Lebensmittelverschwendung

Das große Wegschmeißen

Lebensmittel liegen in einer Mülltonne
Lebensmittel liegen in einer Mülltonne © picture alliance/dpa/Foto: Patrick Pleul
Raphael Fellmer und Caspar Dohmen im Gespräch mit Matthias Hanselmann |
Mehr als 18 Millionen Tonnen an Lebensmitteln landen pro Jahr in Deutschland im Müll – ein Drittel unseres Nahrungsmittelverbrauchs, so der World Wildlife Fund (WWF) in einer aktuellen Studie.
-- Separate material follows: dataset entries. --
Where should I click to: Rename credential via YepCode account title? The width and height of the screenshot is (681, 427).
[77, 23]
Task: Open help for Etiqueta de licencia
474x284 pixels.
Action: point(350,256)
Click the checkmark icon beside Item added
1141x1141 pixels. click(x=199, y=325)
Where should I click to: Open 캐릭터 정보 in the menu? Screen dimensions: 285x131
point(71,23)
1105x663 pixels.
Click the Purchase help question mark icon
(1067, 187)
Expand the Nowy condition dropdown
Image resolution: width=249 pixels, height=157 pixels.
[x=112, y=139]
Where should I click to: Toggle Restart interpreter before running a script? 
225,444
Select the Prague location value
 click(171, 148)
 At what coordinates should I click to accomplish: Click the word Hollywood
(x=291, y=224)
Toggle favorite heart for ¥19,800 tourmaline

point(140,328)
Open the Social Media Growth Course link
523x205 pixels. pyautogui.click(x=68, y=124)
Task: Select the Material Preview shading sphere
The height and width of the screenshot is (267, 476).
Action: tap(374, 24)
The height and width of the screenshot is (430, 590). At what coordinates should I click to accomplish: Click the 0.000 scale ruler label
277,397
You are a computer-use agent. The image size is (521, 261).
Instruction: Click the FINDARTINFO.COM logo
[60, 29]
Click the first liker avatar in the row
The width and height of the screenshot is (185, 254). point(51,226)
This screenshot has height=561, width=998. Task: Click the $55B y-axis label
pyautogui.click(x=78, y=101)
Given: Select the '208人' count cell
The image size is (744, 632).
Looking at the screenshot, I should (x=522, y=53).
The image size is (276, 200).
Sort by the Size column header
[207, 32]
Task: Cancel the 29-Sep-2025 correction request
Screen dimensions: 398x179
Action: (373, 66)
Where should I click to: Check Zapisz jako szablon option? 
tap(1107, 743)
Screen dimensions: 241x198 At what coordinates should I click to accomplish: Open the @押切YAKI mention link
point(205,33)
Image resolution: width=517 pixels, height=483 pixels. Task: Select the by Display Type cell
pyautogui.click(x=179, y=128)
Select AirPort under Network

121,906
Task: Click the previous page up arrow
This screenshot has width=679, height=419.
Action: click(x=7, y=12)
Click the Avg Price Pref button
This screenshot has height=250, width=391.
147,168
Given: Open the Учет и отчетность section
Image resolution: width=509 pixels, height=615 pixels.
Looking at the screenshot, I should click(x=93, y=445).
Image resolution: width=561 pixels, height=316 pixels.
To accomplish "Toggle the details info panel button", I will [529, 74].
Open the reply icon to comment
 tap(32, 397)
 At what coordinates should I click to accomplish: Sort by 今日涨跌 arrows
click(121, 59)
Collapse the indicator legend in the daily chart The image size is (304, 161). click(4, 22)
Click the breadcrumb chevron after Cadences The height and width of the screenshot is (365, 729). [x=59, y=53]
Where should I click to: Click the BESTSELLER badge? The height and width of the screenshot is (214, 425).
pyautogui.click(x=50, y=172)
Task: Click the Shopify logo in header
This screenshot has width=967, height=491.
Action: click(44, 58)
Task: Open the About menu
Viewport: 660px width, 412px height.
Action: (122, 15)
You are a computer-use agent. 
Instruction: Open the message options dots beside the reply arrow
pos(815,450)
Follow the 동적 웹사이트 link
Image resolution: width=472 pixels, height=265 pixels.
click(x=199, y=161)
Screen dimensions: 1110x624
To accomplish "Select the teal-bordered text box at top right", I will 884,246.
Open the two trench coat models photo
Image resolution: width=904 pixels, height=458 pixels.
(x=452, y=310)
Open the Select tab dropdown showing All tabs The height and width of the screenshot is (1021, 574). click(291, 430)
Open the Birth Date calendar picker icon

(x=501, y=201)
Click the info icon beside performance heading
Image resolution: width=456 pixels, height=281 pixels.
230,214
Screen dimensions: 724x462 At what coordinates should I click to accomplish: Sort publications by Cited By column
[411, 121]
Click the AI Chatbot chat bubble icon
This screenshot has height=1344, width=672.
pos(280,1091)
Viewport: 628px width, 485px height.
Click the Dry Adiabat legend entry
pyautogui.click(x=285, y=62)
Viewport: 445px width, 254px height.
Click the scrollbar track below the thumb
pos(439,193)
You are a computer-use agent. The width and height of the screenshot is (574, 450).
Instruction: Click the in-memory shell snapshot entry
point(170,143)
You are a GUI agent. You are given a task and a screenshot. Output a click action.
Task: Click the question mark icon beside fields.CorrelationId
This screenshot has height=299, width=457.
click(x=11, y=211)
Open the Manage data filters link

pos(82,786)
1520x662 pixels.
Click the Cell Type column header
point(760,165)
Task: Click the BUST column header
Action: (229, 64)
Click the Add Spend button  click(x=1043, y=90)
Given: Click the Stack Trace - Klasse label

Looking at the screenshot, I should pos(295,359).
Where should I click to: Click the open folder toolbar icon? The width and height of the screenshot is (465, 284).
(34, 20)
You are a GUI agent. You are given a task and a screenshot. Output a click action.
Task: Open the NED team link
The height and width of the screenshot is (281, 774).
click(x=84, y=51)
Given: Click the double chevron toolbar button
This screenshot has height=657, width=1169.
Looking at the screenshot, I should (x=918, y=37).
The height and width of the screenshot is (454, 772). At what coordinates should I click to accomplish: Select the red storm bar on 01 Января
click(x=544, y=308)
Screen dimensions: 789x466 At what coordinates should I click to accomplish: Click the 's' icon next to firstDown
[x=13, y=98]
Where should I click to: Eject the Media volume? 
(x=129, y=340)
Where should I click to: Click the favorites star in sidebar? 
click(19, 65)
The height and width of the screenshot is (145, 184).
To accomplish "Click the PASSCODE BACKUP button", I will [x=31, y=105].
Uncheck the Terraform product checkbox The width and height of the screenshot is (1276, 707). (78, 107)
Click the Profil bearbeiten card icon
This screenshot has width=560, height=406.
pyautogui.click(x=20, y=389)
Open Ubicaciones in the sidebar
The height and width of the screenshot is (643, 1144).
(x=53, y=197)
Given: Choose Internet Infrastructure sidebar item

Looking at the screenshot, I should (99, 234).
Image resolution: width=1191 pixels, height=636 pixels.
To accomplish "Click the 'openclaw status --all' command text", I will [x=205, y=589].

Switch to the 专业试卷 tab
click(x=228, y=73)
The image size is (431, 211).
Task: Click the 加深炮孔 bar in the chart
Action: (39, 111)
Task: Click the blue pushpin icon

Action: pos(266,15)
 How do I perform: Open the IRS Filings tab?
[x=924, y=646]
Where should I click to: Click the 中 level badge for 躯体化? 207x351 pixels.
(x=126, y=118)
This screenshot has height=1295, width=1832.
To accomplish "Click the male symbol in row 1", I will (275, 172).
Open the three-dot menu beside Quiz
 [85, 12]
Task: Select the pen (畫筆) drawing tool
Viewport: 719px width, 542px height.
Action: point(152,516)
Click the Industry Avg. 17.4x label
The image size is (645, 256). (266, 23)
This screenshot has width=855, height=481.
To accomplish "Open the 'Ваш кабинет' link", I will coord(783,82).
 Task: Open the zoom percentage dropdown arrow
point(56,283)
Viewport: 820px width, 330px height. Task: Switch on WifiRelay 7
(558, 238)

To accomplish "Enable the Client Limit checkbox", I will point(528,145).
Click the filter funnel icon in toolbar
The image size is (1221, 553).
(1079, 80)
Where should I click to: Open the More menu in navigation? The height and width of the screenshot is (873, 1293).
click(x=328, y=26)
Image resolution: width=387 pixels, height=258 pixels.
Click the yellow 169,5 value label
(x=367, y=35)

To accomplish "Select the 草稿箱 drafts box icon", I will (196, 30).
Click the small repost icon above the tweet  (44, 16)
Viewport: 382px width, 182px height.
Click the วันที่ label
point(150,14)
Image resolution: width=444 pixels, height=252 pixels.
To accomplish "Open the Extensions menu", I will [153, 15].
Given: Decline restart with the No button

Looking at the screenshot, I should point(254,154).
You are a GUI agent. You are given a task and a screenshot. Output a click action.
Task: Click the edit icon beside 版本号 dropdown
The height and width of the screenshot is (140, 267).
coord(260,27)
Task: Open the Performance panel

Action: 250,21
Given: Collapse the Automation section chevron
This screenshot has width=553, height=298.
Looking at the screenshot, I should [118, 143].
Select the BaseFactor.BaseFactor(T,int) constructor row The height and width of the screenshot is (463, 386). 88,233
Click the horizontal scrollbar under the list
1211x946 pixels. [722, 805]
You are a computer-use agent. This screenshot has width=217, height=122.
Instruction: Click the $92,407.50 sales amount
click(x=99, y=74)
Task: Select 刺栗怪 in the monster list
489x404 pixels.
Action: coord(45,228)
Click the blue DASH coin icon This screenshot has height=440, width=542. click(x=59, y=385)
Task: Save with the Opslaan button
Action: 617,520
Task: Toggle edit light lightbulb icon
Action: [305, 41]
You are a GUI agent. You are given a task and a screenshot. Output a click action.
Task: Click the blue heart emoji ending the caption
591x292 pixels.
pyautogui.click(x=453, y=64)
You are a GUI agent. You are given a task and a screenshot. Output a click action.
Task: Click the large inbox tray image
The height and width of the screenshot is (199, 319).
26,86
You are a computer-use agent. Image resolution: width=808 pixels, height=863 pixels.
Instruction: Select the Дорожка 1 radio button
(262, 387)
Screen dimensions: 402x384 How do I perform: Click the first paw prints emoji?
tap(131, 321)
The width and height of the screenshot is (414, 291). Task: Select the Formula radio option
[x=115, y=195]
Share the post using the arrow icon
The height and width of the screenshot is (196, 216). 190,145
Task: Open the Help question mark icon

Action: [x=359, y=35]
Aber wie lässt sich dieses Wegwerfen verhindern?
"800 Millionen Menschen hungern. Mit dem, was wir wegschmeißen – weltweit 1,3 Milliarden Tonnen im Jahr –, könnte man 3,2 Milliarden Menschen ernähren", sagt Raphael Fellmer. Der Öko-Aktivist hat der Lebensmittelverschwendung den Kampf angesagt.
2012 gehörte er zu den Mitbegründern der Initiative "Foodsharing". Sie sammelt abgelaufene und aussortierte Lebensmitteln ein, die sonst von Supermärkten, Herstellern und Bauern weggeworfen werden; entweder, weil das Mindesthaltbarkeitsdatum erreicht ist, oder, weil Obst und Gemüse nicht makellos aussehen.
"Foodsharing" verteilt die Waren an Bedürftige wie Tafeln, Obdachlosen- oder Flüchtlingsinitiativen. So haben 32.000 Mitglieder bundesweit bereits über zwölf Millionen Kilogramm überschüssige Lebensmittel vor dem Müll bewahrt.

Ein Food Outlet Store

Fellmer, der selbst fünf Jahre ohne Geld gelebt hat, hat einen weiteren Schritt unternommen, das Lebensmittel-Retten zu professionalisieren. Gemeinsam mit Gleichgesinnten gründete er im September das Berliner Startup "SirPlus": Berlins ersten "Food Outlet Store". In dem Zweite-Wahl-Laden werden aussortierte Waren für einen reduzierten Preis verkauft.
Sein Ziel: "Wir wollen eine effiziente Plattform bauen, mit der wir Landwirten, Produzenten und Händlern die Möglichkeit geben, Lebensmittel, die sie sonst unterpflügen oder zu Biogasanlagen bringen würden, wieder in den Kreislauf zu führen. Momentan haben wir eine hochgradig ineffiziente Lebensmittelindustrie, in der 50 Prozent der Lebensmittel verschwendet werden. Wenn ein Bauer 100 Tonnen Paprika produzieren soll, dann produziert er 120 Tonnen oder mehr, um am Ende mindestens 100 Tonnen perfekte Ware verkaufen zu können. Zehn bis 50 Prozent der Lebensmittel werden auf dem Acker liegengelassen oder bleiben an den Bäumen hängen."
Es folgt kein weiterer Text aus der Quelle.